_Istruzioni del compito_. Riporti senza alcuna modifica le righe che vanno da quella contenente "Task: Tap Robin Moore's profile picture" fino a quella contenente "Action: tap(52, 438)", entrambe incluse.

_Informazioni estratte_.
"""

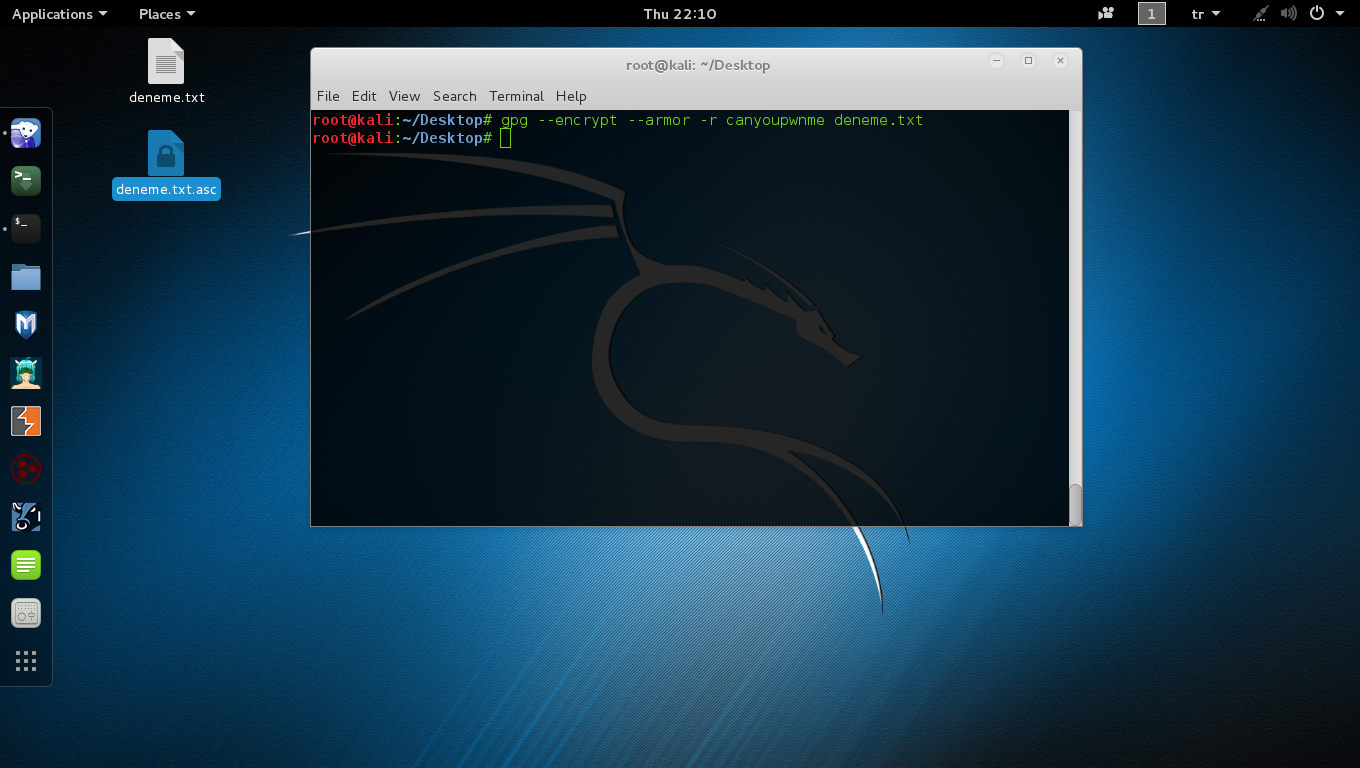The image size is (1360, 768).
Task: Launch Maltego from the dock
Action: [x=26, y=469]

"""
"""

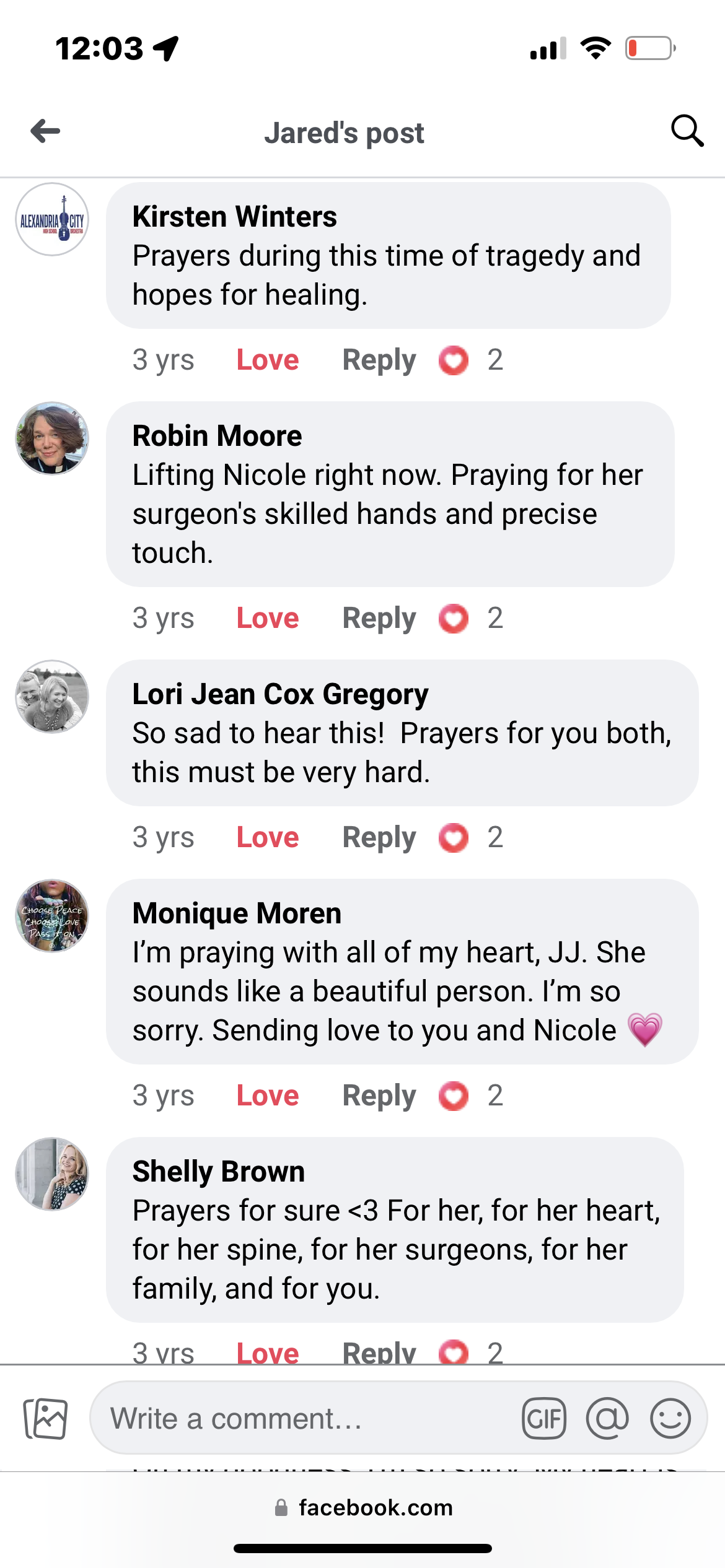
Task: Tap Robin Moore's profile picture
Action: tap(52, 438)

"""

_Soluzione dell'esercizio_.
Task: Tap Robin Moore's profile picture
Action: tap(52, 438)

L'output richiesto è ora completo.